OofP: I got a big kick out of the last line
of the first chapter:
‘P.P.S. The girls in Sriram’s apartment were not call girls. They were
from his neighbouring flat.’
It made me laugh because that is
exactly the kind of detail that I will share with friends if we are discussing
one of my more ‘lightly’ fictionalised works. Your stories are generally told
in the first person, and the narrators of your stories are frequently writers
who share some of the details of your public biography and, in some cases, even
your initials. If it’s not too personal, could you share some of the
similarities and differences between you as a person and your narrators as
characters, and how you manage that distance and overlap for inspiration and
for creative effect?
TS: My narrator-protagonists are definitely more given
to melancholy than I am, especially in situations they share with me. They also
have less control over their lives than I have, which I guess is a derivative
of their being pathetic. They are sadder than I was in the same situations.
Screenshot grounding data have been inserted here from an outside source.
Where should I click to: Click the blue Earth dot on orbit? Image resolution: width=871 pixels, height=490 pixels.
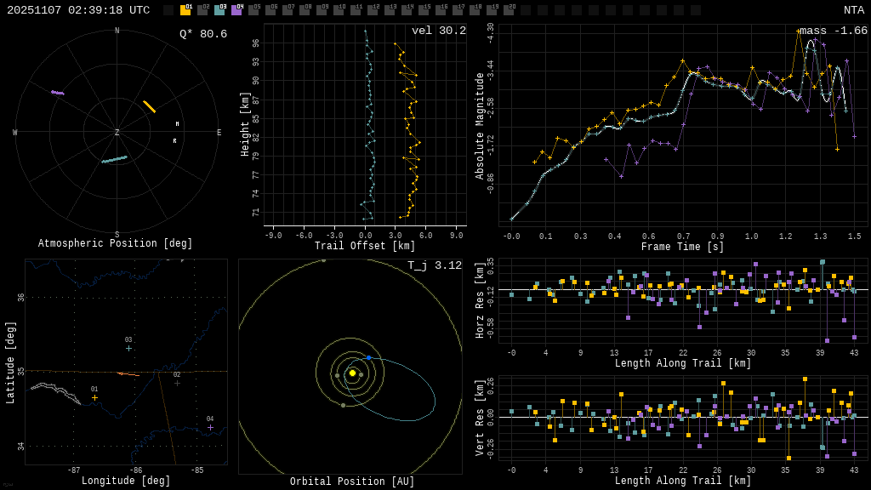point(368,357)
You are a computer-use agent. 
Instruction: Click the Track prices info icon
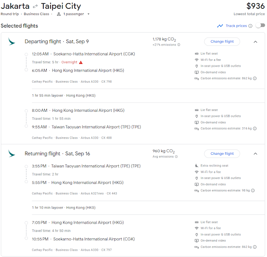(250, 26)
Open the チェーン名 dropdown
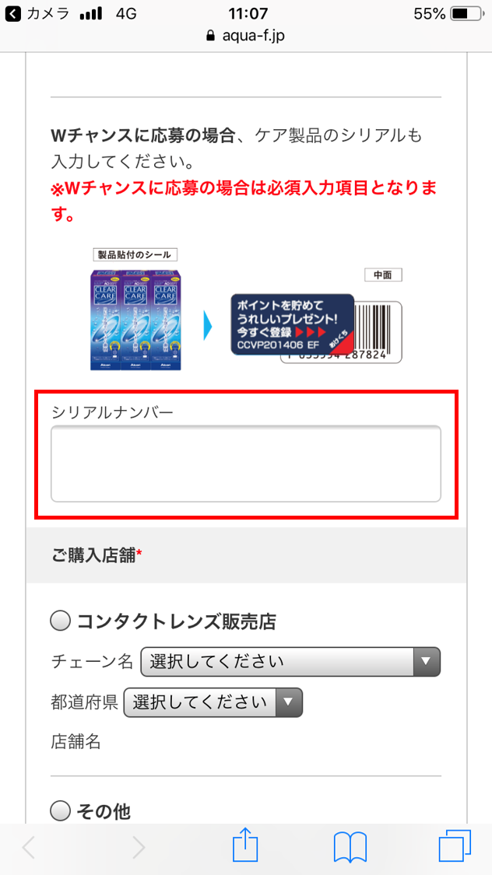This screenshot has width=492, height=875. [290, 661]
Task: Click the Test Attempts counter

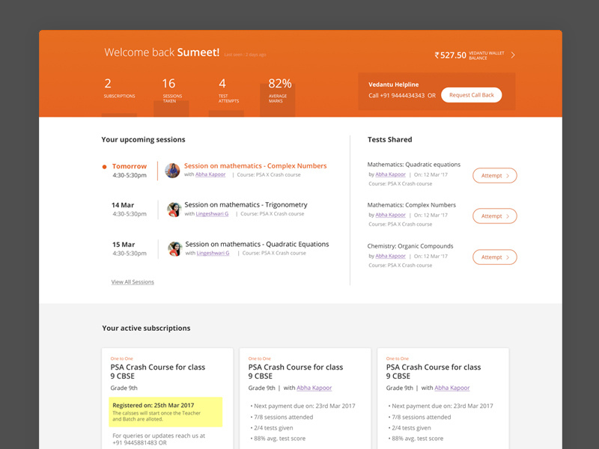Action: tap(226, 89)
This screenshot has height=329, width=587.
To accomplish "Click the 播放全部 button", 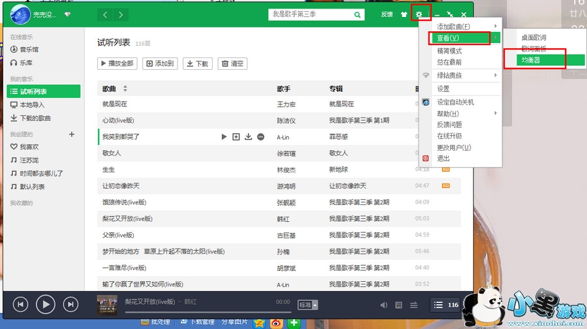I will [117, 63].
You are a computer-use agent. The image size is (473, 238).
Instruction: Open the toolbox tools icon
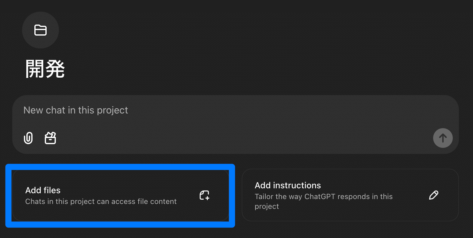point(50,138)
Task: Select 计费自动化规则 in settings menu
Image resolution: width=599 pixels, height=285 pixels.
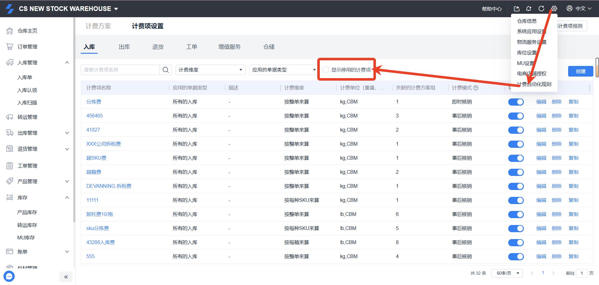Action: point(534,84)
Their inner lives are more conflicted than mine. What they share with me is
their writerly self, that struggle to write the best sentence, that
self-consciousness about the quality of their own writing, of its powerlessness,
and so on. And yet they find, as I’ve found, that writing does change things
for them, that when reality is threatening all their subsistence fantasies it
is the writing that glazes over reality to make it manageable, that to write
something like ‘the flickers of neon defied the sky above and the sky was my
heart and my heart was drowning in the lights of the world’ is a massive relief
after you’ve actually had that same very exact experience looking at neon
lights blinking at twilight.
A friend used the word auto-fiction
for what I have done with Neon Noon, and
I’m very happy with that, because it retains the auto- of autobiography and
appends it with fiction. I think the word captures precisely what I did with
the book. The protagonist shares some life experiences with me, especially the
propelling ones, the ones that begin the action. I was similarly romantically
involved and I similarly broke up. So that’s common. After that it’s mostly
imagination, the fictive part taking over. Auto-fiction was not a limitation,
it was a choice. Debut writers are often talked of as limited to writing
autobiographically, in a euphemistically pejorative way. And here I was,
wanting to create a protagonist who was close to me. So I decided to invite that euphemistic-pejorative quip.
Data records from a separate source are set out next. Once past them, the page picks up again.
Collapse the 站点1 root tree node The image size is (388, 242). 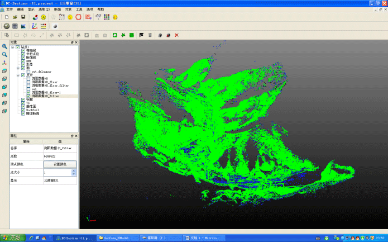click(x=12, y=47)
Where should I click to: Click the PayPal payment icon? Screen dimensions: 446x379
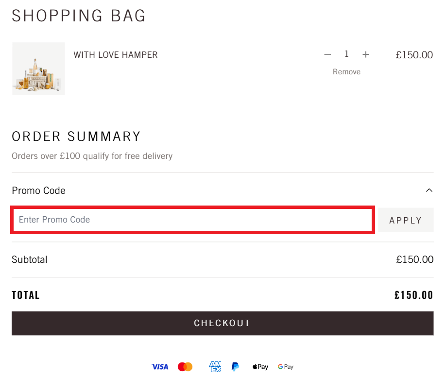pos(235,367)
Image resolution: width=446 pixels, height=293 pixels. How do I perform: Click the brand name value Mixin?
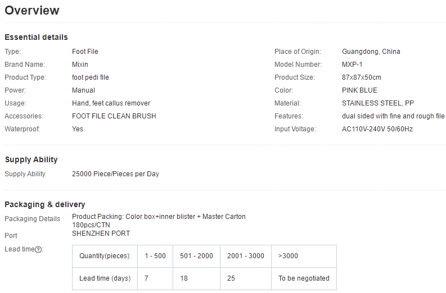tap(80, 65)
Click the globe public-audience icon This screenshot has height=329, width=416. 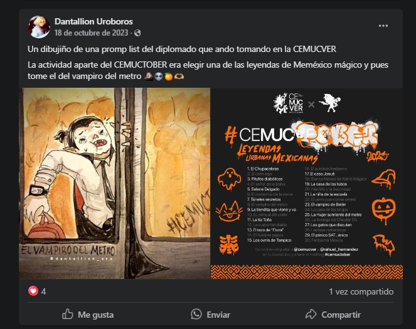click(137, 33)
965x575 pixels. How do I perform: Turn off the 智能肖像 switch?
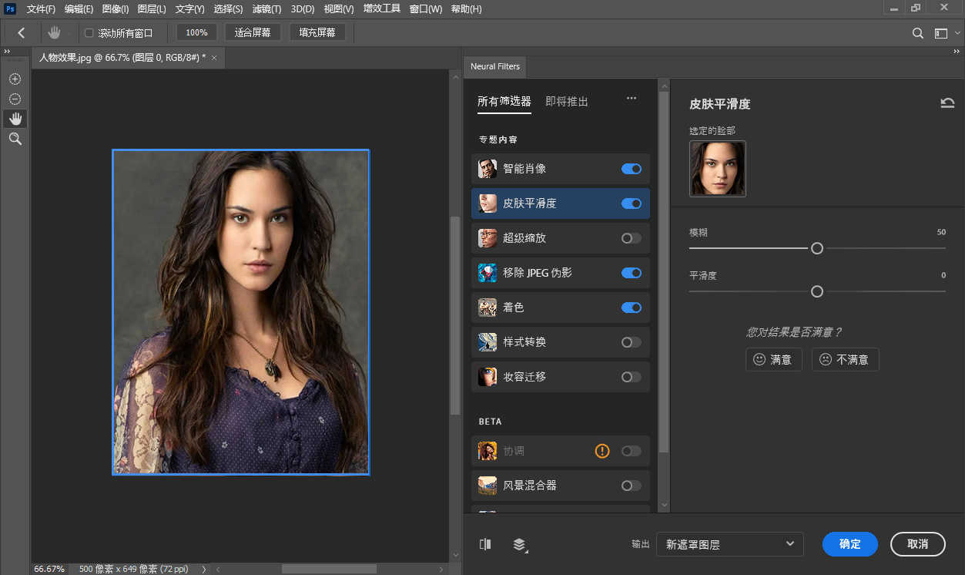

My debut novel is unabashedly auto-fiction – now for others to deal with that.
Auto-fiction, as it happens, is not
lacking a tradition of its own. The French writer Edouard Leve wrote some
beautiful books before his suicide. Karl Ove Knausgaard. W.G. Sebald perhaps had
more fictive elements in his auto-fiction. Teju Cole, a descendant of Sebald,
also wrote what could be called auto-fiction. Ben Lerner is more playful, more
humorous than I can ever be; and being a poet, he is exceptional at the level
of the sentence. But the two novels Lerner has written can be thought of as
auto-fiction.
OofP: The third part of the novel, starting
with the section conveniently titled Neon
Noon, is to me a significantly different voice than the first half of the
novel, and most of what we have previously published in Out of Print. I’m very
happy that you chose to share an excerpt from that section with us, published
in the September 2016 issue as Noon’s
Entry [link]. Can you tell us a little bit about the excerpt and how that
relates to the part of Neon Noon in
which it appears? My co-editors are particularly interested in what might be
construed as the heroism in the character’s positioning with respect to the
women prostitutes in the excerpt.
TS: (I hope by ‘conveniently titled’ you don’t mean
‘badly titled’). Thank you for calling it ‘heroism’, though it was more like
writerly duty. My protagonist is on sex trip. So, in his inner life, is he
going to be politically correct? Shouldn’t he be using what are called vile
expressions in his mind? He should, and that shouldn’t be surprising. A very
juvenline review in a major newspaper wondered how the Pattaya sections will be seen
by feminists. I was like—come on! I’m a feminist, but I can’t give away
verisimilitude for political correctedness. In fact, what is really surprising
is the tenderness that this protagonist shows in certain moments, the humanity
he lets show, even if accidentally. The more evolved reviewers have found the
book to have a great sensitivity towards the women who drive this book, and I
find that observation to be so gratifying. I did a decent job with the
positioning with respect to the prostitutes, I think: my protagonist was
lustful, regretful, loving, tender, angry, confused. What he was not was an
evil person.
Noon is one of the many prostitutes
he encounters in Pattaya. And since her name appears in the title, you can
guess that she is the most important. The excerpt you are publishing is a pivotal
one in the novel—it is, as the name suggests, of Noon’s entry. The
protagonist-narrator sees something different in her—perhaps it is the very
plainness of her appearance that contrasts with the pomp and glitter all around
him. (In fact, immediately after this passage, he moans about not being able to
describe Noon’s entry better). I also introduce the cast at Marie Bar Beer,
where Noon works. Some of these characters will return at a later stage in the
novel.
The excerpt gives an idea of the
kind of writing the novel contains—not everything relates directly to the
story, there is atmosphere, then there is the awkwardness of human interaction,
and so on.
OofP: Neon
Noon is filled with the idea of love, but the reality of love in the novel
is less clear:
‘We kissed not like two people in love, but like two people in love with
the possibility of love’
Having read Neon Noon, how are
we supposed to feel about the (im)possibility of love?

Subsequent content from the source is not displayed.